Description of the task: Put the data from the line containing "Task: Click the green Share Screen icon" through the line containing "coord(1328,145)" into a JSON list of strings, one string per line and blank lines omitted.

***

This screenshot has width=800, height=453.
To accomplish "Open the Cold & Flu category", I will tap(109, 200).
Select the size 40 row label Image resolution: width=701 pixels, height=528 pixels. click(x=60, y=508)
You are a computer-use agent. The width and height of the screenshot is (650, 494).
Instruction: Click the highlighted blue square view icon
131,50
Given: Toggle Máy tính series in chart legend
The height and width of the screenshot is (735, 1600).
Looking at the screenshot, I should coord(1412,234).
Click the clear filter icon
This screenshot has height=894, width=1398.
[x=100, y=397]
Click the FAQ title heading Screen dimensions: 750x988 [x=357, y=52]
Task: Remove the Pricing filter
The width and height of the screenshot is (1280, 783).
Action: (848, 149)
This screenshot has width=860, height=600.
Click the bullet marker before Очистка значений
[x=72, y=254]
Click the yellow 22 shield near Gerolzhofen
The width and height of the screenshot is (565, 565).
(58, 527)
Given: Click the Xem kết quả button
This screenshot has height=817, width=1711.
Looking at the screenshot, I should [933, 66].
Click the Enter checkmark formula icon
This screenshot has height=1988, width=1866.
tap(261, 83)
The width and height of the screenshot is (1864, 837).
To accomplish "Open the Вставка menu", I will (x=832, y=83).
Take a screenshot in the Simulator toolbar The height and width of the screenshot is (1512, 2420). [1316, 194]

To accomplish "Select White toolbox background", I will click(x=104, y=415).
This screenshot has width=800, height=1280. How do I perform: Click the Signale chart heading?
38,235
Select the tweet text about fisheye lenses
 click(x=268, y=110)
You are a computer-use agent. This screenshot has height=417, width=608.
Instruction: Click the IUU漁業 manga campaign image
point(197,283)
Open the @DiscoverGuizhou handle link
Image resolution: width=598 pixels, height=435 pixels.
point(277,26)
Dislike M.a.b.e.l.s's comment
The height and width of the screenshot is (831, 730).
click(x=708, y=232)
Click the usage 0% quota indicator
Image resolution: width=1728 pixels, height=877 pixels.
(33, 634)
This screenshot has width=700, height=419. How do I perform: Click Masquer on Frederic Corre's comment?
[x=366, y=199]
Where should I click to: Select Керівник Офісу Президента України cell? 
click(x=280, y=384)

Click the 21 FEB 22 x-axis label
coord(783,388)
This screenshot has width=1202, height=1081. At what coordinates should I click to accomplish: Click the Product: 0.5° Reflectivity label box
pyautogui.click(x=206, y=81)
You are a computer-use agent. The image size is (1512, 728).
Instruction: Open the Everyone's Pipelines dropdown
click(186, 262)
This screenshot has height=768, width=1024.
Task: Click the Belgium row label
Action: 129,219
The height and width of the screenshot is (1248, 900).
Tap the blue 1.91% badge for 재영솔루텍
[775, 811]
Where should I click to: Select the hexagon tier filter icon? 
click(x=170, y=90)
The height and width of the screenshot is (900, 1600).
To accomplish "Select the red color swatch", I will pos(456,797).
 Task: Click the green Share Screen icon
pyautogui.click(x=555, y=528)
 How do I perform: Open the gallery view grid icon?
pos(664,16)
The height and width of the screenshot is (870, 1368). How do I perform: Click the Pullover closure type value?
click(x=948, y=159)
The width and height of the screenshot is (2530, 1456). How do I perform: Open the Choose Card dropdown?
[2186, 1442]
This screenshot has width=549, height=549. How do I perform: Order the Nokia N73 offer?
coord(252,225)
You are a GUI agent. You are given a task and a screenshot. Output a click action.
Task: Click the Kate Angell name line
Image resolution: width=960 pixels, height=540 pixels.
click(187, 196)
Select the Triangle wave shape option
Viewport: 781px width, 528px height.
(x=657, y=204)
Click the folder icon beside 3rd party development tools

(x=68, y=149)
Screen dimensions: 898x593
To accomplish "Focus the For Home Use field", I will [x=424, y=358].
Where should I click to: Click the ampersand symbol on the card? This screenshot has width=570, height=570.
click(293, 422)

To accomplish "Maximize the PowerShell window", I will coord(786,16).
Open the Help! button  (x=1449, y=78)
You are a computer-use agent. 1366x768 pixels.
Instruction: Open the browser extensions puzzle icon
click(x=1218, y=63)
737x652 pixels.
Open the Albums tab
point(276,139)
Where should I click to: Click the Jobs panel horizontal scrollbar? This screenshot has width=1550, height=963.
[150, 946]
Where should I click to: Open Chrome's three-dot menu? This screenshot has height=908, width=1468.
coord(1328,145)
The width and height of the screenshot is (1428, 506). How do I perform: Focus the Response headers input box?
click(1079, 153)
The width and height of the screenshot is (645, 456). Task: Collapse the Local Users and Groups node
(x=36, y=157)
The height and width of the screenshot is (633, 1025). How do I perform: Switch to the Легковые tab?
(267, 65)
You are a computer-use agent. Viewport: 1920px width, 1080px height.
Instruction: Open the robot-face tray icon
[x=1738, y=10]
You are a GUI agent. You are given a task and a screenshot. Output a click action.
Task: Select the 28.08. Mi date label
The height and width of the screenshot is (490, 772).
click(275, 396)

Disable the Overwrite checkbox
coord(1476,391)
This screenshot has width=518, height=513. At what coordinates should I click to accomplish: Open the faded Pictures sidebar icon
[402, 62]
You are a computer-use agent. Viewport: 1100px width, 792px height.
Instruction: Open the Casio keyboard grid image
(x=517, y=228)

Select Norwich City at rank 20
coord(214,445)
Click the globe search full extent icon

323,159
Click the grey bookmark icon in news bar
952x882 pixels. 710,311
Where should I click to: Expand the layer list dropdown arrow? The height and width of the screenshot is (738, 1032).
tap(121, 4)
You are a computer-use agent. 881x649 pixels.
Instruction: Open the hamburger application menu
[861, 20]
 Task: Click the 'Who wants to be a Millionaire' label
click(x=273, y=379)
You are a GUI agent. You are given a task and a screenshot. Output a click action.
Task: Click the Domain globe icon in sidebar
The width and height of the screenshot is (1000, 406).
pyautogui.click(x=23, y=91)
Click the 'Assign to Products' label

***

Response for this exercise:
[
  " Task: Click the green Share Screen icon",
  "pyautogui.click(x=555, y=528)",
  " How do I perform: Open the gallery view grid icon?",
  "pos(664,16)",
  "The height and width of the screenshot is (870, 1368). How do I perform: Click the Pullover closure type value?",
  "click(x=948, y=159)",
  "The width and height of the screenshot is (2530, 1456). How do I perform: Open the Choose Card dropdown?",
  "[2186, 1442]",
  "This screenshot has width=549, height=549. How do I perform: Order the Nokia N73 offer?",
  "coord(252,225)",
  "You are a GUI agent. You are given a task and a screenshot. Output a click action.",
  "Task: Click the Kate Angell name line",
  "Image resolution: width=960 pixels, height=540 pixels.",
  "click(187, 196)",
  "Select the Triangle wave shape option",
  "Viewport: 781px width, 528px height.",
  "(x=657, y=204)",
  "Click the folder icon beside 3rd party development tools",
  "(x=68, y=149)",
  "Screen dimensions: 898x593",
  "To accomplish \"Focus the For Home Use field\", I will [x=424, y=358].",
  "Where should I click to: Click the ampersand symbol on the card? This screenshot has width=570, height=570.",
  "click(293, 422)",
  "To accomplish \"Maximize the PowerShell window\", I will coord(786,16).",
  "Open the Help! button  (x=1449, y=78)",
  "You are a computer-use agent. 1366x768 pixels.",
  "Instruction: Open the browser extensions puzzle icon",
  "click(x=1218, y=63)",
  "737x652 pixels.",
  "Open the Albums tab",
  "point(276,139)",
  "Where should I click to: Click the Jobs panel horizontal scrollbar? This screenshot has width=1550, height=963.",
  "[150, 946]",
  "Where should I click to: Open Chrome's three-dot menu? This screenshot has height=908, width=1468.",
  "coord(1328,145)"
]